Navalny, who is currently in Germany where he is recovering from the poisoning, has accused Putin all along of ordering the attack on him and on December 21 called the whole affair “cooler than a Hollywood movie.”
“The evidence presented by us is so convincing that even the person who ordered the crime -- President Putin --could not deny it and in fact confirmed that the magnificent eight who had been following me for almost 4 years were FSB officers,” Navalny wrote on December 21.
“It is clear that Putin could not say to the whole country: yes, I ordered the FSB to kill my political opponent. Therefore, he again started talking nonsense that there was no investigation, and all this was ‘legalized information from the CIA,’" Navalny added.
Gennady Gudkov, a Russian opposition politician and former FSB officer, told Current Time the phone call shows that FSB agents "were fully aware of what they were doing" as they attempted "an extrajudicial killing, a murder."
“It is an absolute failure of what I’d call a state gang, which knew what they were going to do," Gudkov said. “They exposed not just themselves but the whole state, including Putin.”
Gudkov told Current Time that Navalny's team employed "excellent tactics."

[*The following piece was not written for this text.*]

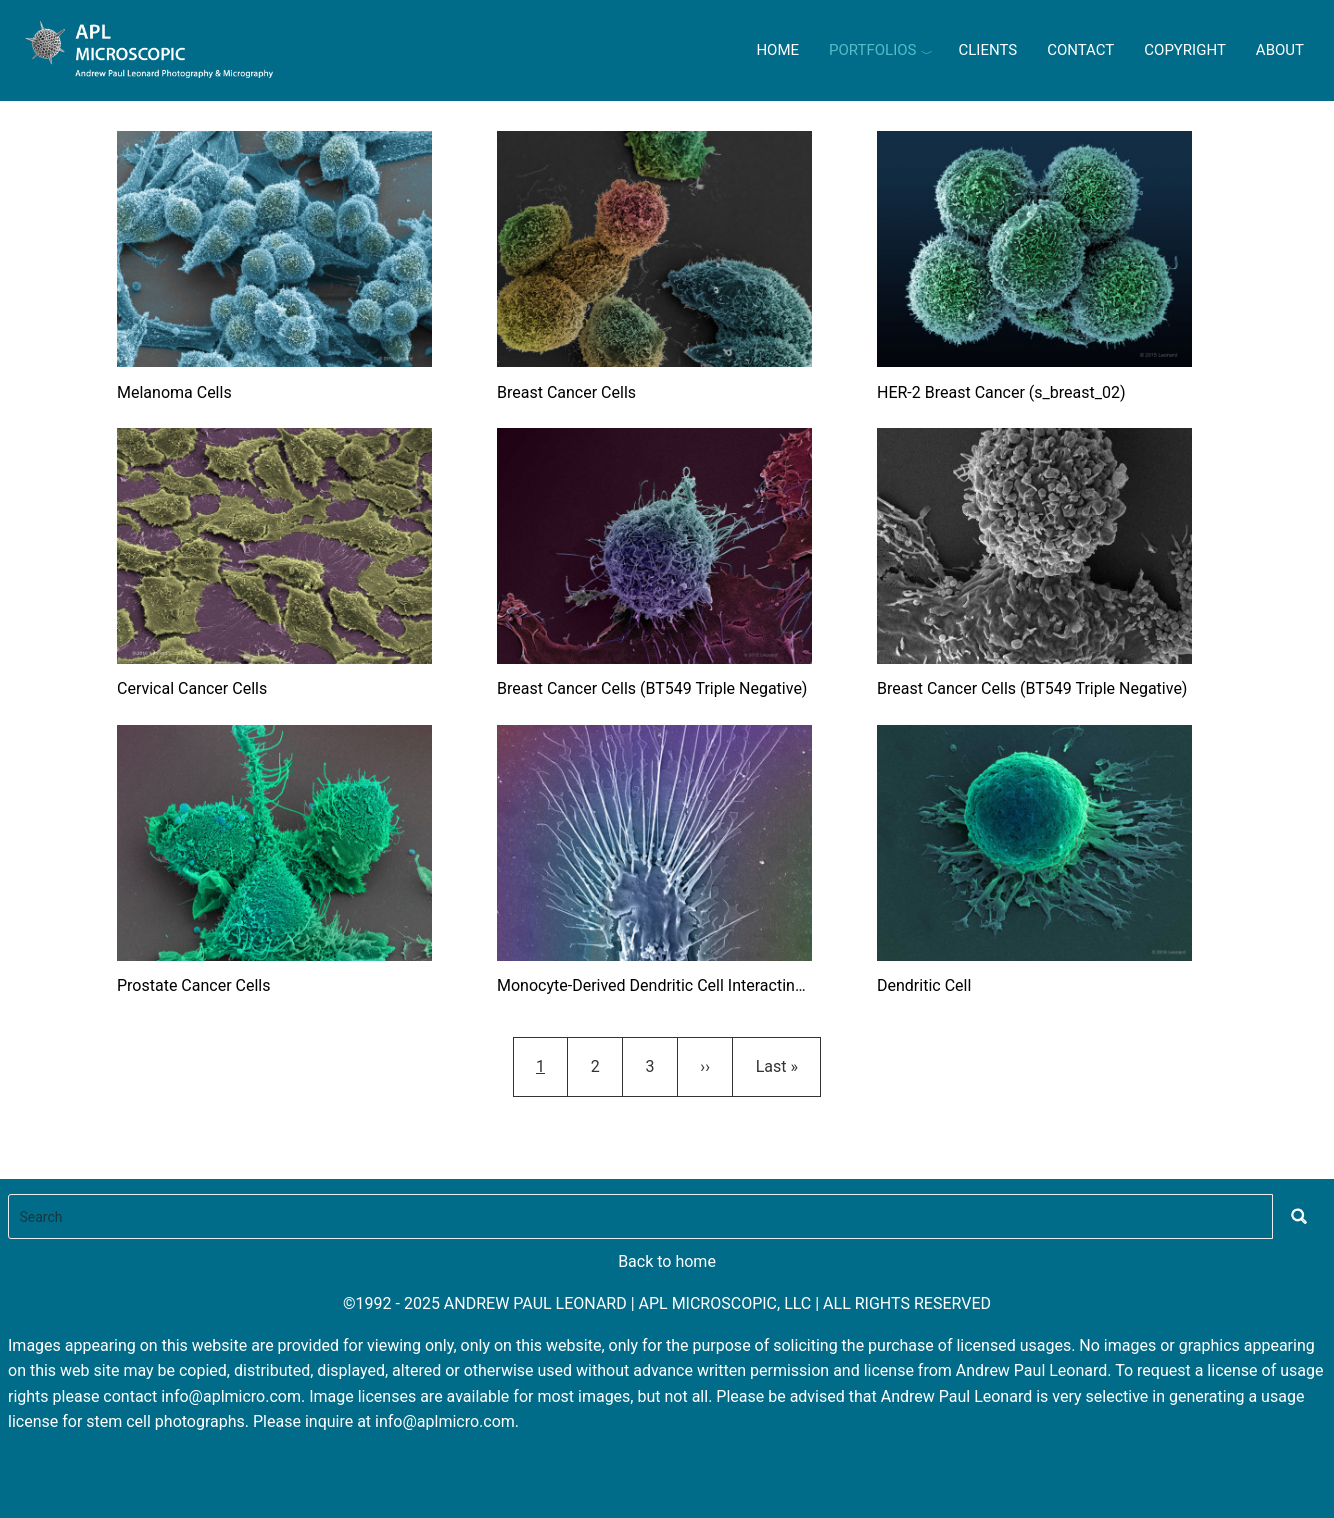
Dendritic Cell (924, 985)
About (1280, 50)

"First, they made [Russian] authorities react [to Bellingcat’s investigation] so that they brazenly lied and as it turned out, lied stupidly and shamefully in front of the whole world," he said. "After that [Navalny's team] showed that Russian authorities are worth nothing and can only steal, lie, and persecute.”
“Nobody in the world now has any doubt about the criminal character of the Russian political leadership,” Gudkov said.
Gudkov concluded that if Putin doesn't fire the heads of the FSB, Russia's Investigative Committee, and others “then it will mean that he officially takes full responsibility for the attempted extrajudicial killing.”
The European Union and Britain have imposed asset freezes and travel bans against six senior Russian officials believed to be responsible for the Navalny poisoning, as well as one entity involved in the program that has produced a group of military-grade nerve agents known as Novichok.